::: Available records :::
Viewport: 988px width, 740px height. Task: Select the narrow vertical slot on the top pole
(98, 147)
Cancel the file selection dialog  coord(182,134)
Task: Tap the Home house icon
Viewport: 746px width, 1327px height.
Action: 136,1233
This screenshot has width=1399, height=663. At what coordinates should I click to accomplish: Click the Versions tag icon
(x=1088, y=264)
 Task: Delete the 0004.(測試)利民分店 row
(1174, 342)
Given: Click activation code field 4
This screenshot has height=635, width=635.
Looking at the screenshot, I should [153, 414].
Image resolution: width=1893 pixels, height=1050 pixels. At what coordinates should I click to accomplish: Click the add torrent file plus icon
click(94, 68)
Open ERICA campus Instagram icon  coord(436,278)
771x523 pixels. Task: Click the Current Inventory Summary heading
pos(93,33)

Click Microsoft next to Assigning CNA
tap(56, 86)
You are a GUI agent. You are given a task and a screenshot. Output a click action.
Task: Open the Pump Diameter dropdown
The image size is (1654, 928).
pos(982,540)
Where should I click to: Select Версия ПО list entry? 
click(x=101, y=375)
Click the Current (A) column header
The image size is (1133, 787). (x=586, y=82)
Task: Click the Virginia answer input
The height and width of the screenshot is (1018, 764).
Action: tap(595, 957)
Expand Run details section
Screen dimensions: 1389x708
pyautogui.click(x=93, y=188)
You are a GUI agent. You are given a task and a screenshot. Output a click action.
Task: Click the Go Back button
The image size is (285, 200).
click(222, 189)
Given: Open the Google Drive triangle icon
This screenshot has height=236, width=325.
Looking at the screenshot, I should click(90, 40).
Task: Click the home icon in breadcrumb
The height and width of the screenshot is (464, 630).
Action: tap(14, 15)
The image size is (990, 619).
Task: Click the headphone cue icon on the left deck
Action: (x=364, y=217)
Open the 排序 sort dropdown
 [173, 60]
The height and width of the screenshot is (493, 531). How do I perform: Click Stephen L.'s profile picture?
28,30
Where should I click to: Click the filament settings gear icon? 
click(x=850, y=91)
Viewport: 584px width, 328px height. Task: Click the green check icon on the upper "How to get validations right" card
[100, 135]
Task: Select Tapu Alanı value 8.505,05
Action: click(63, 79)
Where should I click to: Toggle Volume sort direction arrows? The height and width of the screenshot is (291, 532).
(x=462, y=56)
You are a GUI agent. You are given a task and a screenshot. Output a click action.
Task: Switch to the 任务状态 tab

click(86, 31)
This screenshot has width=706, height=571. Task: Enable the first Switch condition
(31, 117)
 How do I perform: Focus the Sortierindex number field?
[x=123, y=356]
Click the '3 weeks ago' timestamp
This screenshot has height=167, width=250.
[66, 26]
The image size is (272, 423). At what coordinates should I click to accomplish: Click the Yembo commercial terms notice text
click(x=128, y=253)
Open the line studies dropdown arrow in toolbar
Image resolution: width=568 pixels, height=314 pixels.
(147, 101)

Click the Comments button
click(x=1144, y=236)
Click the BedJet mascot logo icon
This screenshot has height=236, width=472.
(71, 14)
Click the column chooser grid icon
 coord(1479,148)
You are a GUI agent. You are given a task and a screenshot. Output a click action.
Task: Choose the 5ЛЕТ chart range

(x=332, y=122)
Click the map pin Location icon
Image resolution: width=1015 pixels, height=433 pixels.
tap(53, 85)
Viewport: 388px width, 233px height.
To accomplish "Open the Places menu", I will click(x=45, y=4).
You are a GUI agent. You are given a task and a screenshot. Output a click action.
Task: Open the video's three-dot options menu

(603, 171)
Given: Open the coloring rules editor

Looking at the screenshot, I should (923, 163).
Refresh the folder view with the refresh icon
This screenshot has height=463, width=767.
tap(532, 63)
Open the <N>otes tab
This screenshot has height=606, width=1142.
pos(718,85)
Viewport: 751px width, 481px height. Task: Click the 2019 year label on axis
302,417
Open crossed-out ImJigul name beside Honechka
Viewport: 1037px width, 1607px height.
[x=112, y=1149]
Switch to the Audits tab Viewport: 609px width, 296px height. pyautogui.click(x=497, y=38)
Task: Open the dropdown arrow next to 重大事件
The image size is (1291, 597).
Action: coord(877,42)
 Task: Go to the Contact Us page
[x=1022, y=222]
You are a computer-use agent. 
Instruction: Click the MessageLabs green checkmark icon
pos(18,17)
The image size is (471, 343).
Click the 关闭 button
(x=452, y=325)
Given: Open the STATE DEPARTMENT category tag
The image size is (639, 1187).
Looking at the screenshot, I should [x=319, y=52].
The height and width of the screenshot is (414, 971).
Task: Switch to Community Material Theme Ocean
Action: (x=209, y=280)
:::
## Your instructions:
Output the records above in full, with nothing altered.

## Solution below:
Viewport: 988px width, 740px height. Task: Select the narrow vertical slot on the top pole
(98, 147)
Cancel the file selection dialog  coord(182,134)
Task: Tap the Home house icon
Viewport: 746px width, 1327px height.
Action: 136,1233
This screenshot has width=1399, height=663. At what coordinates should I click to accomplish: Click the Versions tag icon
(x=1088, y=264)
 Task: Delete the 0004.(測試)利民分店 row
(1174, 342)
Given: Click activation code field 4
This screenshot has height=635, width=635.
Looking at the screenshot, I should [153, 414].
Image resolution: width=1893 pixels, height=1050 pixels. At what coordinates should I click to accomplish: Click the add torrent file plus icon
click(94, 68)
Open ERICA campus Instagram icon  coord(436,278)
771x523 pixels. Task: Click the Current Inventory Summary heading
pos(93,33)

Click Microsoft next to Assigning CNA
tap(56, 86)
You are a GUI agent. You are given a task and a screenshot. Output a click action.
Task: Open the Pump Diameter dropdown
The image size is (1654, 928).
pos(982,540)
Where should I click to: Select Версия ПО list entry? 
click(x=101, y=375)
Click the Current (A) column header
The image size is (1133, 787). (x=586, y=82)
Task: Click the Virginia answer input
The height and width of the screenshot is (1018, 764).
Action: tap(595, 957)
Expand Run details section
Screen dimensions: 1389x708
pyautogui.click(x=93, y=188)
You are a GUI agent. You are given a task and a screenshot. Output a click action.
Task: Click the Go Back button
The image size is (285, 200).
click(222, 189)
Given: Open the Google Drive triangle icon
This screenshot has height=236, width=325.
Looking at the screenshot, I should click(90, 40).
Task: Click the home icon in breadcrumb
The height and width of the screenshot is (464, 630).
Action: tap(14, 15)
The image size is (990, 619).
Task: Click the headphone cue icon on the left deck
Action: (x=364, y=217)
Open the 排序 sort dropdown
 [173, 60]
The height and width of the screenshot is (493, 531). How do I perform: Click Stephen L.'s profile picture?
28,30
Where should I click to: Click the filament settings gear icon? 
click(x=850, y=91)
Viewport: 584px width, 328px height. Task: Click the green check icon on the upper "How to get validations right" card
[100, 135]
Task: Select Tapu Alanı value 8.505,05
Action: click(63, 79)
Where should I click to: Toggle Volume sort direction arrows? The height and width of the screenshot is (291, 532).
(x=462, y=56)
You are a GUI agent. You are given a task and a screenshot. Output a click action.
Task: Switch to the 任务状态 tab

click(86, 31)
This screenshot has width=706, height=571. Task: Enable the first Switch condition
(31, 117)
 How do I perform: Focus the Sortierindex number field?
[x=123, y=356]
Click the '3 weeks ago' timestamp
This screenshot has height=167, width=250.
[66, 26]
The image size is (272, 423). At what coordinates should I click to accomplish: Click the Yembo commercial terms notice text
click(x=128, y=253)
Open the line studies dropdown arrow in toolbar
Image resolution: width=568 pixels, height=314 pixels.
(147, 101)

Click the Comments button
click(x=1144, y=236)
Click the BedJet mascot logo icon
This screenshot has height=236, width=472.
(71, 14)
Click the column chooser grid icon
 coord(1479,148)
You are a GUI agent. You are given a task and a screenshot. Output a click action.
Task: Choose the 5ЛЕТ chart range

(x=332, y=122)
Click the map pin Location icon
Image resolution: width=1015 pixels, height=433 pixels.
tap(53, 85)
Viewport: 388px width, 233px height.
To accomplish "Open the Places menu", I will click(x=45, y=4).
You are a GUI agent. You are given a task and a screenshot. Output a click action.
Task: Open the video's three-dot options menu

(603, 171)
Given: Open the coloring rules editor

Looking at the screenshot, I should (923, 163).
Refresh the folder view with the refresh icon
This screenshot has height=463, width=767.
tap(532, 63)
Open the <N>otes tab
This screenshot has height=606, width=1142.
pos(718,85)
Viewport: 751px width, 481px height. Task: Click the 2019 year label on axis
302,417
Open crossed-out ImJigul name beside Honechka
Viewport: 1037px width, 1607px height.
[x=112, y=1149]
Switch to the Audits tab Viewport: 609px width, 296px height. pyautogui.click(x=497, y=38)
Task: Open the dropdown arrow next to 重大事件
The image size is (1291, 597).
Action: coord(877,42)
 Task: Go to the Contact Us page
[x=1022, y=222]
You are a computer-use agent. 
Instruction: Click the MessageLabs green checkmark icon
pos(18,17)
The image size is (471, 343).
Click the 关闭 button
(x=452, y=325)
Given: Open the STATE DEPARTMENT category tag
The image size is (639, 1187).
Looking at the screenshot, I should [x=319, y=52].
The height and width of the screenshot is (414, 971).
Task: Switch to Community Material Theme Ocean
Action: (x=209, y=280)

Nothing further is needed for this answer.